▶ [Document excerpt]
━━━━━━

Proving F'(x)= f(x) using the definition of integral?

[irresistible]

Hey guys,
Can you help me prove this?

Suppose that f:[a.b] -> R is integrable and that F:[a,b]->R is a differentiable function such thet F'(x)= f(x) for all xLaTeX Code: \\in [a,b].
Prove from the definition of the integral that;

F(b)-F(a) =LaTeX Code: \\int f(x) dx ( integral going from a to b)

I can prove this using the Fundamental theorem of calculus;however, this question specifically asks that we use the definition of integral to prove this:

I'm thinking that I have to use the "partition" prepositions to prove this.
Any ideas?
Thank you in advance guys!

 

[CompuChip]

You could start by considering an equidistant partition
$$\mathcal P = \{ x_0 = a, x_1 = a + \Delta, x_2 = a + 2 \Delta, \cdots, x_N = a + N \Delta \}$$ where $$\Delta = \frac{b - a}{N}$$
and writing down the left and right Riemann sums. Then I think it's fairly straightforward manipulations of series and limit taking.

━━━━━━

▶ [Pixel coordinate grounding data]
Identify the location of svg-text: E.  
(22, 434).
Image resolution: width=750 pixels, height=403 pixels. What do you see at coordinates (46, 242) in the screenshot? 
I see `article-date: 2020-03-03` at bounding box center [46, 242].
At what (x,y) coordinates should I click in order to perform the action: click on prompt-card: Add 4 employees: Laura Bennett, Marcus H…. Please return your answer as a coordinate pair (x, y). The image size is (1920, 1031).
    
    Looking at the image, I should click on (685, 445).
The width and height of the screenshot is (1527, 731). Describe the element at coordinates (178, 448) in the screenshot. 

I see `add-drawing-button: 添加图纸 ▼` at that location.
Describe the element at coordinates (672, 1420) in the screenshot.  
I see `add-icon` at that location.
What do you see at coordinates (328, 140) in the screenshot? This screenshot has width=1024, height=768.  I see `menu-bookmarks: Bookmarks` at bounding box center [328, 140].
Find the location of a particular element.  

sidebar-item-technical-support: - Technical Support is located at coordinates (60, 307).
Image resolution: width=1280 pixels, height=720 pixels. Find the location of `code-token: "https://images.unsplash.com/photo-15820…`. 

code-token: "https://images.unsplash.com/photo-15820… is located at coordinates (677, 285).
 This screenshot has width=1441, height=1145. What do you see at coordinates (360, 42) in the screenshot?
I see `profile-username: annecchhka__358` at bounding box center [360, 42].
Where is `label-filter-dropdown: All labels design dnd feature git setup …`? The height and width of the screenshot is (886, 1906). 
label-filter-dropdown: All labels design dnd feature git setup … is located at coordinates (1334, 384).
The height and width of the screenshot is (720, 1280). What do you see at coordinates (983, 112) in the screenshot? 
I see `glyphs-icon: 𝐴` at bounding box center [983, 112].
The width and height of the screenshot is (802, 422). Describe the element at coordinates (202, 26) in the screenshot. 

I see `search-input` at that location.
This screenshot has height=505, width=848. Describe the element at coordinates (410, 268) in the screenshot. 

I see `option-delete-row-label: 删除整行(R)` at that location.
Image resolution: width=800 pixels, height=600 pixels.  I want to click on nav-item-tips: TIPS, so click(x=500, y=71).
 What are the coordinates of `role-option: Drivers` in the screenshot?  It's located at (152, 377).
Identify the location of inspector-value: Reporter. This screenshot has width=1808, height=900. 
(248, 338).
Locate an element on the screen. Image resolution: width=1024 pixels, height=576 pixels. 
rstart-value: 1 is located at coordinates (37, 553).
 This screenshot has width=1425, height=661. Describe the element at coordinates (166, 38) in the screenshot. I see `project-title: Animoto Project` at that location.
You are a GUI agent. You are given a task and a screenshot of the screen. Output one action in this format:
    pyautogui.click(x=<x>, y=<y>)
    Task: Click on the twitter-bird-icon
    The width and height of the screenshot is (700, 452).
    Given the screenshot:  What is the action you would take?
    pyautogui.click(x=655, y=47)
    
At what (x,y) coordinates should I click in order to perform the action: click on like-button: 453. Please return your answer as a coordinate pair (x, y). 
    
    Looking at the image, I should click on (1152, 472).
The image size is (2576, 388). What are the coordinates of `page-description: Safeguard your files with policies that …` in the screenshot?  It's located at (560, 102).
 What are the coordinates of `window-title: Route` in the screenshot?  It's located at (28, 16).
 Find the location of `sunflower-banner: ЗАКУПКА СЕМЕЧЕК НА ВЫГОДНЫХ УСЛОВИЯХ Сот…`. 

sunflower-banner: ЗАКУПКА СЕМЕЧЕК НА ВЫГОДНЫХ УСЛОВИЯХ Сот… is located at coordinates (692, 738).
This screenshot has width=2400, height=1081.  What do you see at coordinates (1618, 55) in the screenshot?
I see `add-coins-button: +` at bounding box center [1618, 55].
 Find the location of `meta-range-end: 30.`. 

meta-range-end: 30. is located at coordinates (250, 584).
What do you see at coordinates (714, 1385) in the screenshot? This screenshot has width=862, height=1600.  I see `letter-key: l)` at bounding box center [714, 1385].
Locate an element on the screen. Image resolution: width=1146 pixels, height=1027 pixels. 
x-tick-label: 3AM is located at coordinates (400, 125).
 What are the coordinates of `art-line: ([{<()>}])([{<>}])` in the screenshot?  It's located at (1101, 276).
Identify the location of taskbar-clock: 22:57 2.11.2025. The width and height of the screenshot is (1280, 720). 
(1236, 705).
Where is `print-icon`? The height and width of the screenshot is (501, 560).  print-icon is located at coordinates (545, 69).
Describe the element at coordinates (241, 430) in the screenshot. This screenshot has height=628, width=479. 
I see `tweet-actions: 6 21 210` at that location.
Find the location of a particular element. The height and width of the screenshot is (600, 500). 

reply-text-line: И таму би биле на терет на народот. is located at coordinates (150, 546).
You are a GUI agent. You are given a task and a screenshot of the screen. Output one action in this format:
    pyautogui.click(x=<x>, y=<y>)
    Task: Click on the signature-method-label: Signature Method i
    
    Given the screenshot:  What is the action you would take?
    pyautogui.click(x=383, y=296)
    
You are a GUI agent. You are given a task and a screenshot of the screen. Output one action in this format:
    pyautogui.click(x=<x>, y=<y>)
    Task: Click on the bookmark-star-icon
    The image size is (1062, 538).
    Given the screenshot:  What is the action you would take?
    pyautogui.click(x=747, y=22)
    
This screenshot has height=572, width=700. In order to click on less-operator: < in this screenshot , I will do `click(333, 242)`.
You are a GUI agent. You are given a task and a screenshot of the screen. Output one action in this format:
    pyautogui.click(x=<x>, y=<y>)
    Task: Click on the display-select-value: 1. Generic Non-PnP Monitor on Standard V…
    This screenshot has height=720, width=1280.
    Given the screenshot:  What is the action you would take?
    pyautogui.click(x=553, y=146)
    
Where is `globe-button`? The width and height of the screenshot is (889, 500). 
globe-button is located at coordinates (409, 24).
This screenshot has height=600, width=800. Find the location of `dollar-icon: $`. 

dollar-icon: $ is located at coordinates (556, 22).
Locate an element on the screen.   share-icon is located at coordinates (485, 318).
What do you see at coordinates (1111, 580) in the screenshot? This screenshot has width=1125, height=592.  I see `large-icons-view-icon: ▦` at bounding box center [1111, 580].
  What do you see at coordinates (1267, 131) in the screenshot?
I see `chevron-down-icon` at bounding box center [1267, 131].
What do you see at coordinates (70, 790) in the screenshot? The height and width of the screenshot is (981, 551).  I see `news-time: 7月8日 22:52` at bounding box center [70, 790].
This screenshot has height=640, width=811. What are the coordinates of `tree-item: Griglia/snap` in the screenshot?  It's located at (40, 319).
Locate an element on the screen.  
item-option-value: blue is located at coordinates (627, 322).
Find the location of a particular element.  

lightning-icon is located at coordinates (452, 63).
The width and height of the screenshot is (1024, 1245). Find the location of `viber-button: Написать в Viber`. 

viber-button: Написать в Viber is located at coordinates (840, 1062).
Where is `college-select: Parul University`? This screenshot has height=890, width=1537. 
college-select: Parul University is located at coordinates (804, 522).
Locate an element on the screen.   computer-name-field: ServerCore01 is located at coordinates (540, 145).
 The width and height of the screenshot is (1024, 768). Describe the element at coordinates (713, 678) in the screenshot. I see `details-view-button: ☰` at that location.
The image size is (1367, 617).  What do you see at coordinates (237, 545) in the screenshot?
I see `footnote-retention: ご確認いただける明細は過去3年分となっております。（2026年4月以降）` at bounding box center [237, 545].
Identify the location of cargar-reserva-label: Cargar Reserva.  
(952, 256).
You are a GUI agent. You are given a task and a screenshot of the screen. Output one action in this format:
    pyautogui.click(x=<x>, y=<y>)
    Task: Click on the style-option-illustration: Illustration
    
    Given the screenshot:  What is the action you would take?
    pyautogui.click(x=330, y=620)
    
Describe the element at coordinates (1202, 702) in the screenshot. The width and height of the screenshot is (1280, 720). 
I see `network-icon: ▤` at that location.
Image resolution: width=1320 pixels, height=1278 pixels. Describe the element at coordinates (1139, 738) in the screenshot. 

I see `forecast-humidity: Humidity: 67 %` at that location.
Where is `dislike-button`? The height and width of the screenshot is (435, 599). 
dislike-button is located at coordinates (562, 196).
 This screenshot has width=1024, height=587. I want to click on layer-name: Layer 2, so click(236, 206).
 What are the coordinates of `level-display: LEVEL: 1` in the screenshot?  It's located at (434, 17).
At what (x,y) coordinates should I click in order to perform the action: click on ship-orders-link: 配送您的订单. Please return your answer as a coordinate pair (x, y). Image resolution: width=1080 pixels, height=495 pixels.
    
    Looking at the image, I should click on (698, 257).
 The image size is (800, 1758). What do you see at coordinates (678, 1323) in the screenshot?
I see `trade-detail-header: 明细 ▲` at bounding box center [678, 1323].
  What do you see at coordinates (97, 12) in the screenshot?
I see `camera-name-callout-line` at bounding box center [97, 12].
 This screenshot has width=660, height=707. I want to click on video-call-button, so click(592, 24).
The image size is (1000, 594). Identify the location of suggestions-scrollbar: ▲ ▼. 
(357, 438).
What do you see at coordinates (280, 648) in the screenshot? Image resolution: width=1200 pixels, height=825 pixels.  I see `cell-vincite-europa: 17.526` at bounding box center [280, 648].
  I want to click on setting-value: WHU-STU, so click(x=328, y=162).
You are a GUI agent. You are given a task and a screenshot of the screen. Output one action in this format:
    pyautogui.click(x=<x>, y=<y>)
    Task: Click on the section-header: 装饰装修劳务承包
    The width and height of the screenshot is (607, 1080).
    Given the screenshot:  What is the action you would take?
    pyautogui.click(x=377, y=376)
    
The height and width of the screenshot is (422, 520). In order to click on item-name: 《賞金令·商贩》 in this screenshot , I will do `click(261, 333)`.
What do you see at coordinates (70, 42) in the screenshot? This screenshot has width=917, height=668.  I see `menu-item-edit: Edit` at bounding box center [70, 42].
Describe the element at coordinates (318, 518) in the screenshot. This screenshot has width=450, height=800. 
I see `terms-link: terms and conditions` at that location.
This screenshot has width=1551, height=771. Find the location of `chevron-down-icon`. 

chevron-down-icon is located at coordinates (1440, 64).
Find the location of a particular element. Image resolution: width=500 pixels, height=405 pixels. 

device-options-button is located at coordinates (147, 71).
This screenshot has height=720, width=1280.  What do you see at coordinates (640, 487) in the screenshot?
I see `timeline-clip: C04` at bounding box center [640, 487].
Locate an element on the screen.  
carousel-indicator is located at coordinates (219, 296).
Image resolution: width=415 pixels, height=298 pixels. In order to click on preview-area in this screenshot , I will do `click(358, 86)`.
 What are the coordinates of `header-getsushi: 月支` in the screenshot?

━━━━━━

▶ [Exercise tasks]
**A.** List every point of the equidistant partition that the reply in the forum thread on proving F(b) − F(a) from the definition of the integral writes out explicitly.
**B.** Pick up the forum thread on proving F(b) − F(a) from the definition of the integral and continue it after its final sentence.

▶ [Responses for each task]
**A.**
x_0 = a
x_1 = a + Δ
x_2 = a + 2Δ
x_N = a + NΔ

**B.**
[HallsofIvy]

I presume the "definition of the integral" you are talking about is "$\int_a^b f(x)dx$ is the area of the region bounded by y= f(x), y= 0, x= a, x= b" (I am assuming here that f(x) is greater than or equal to 0 and that f is continuous. You may want to generalize that.)

Let u be the minimum value of f(x) on [a,b] and U be the maximum value. Then that area lies between the areas of the two rectangles $u(b-a)\le \int_a^b f(x)dx\le U(b-a)$ since f is continuous there must exist a value $\overline{x}$, between a and b, such that $\int_a^b f(x)dx= f(\overline{x})(b-a)$. (That's the "integral mean value theorem".)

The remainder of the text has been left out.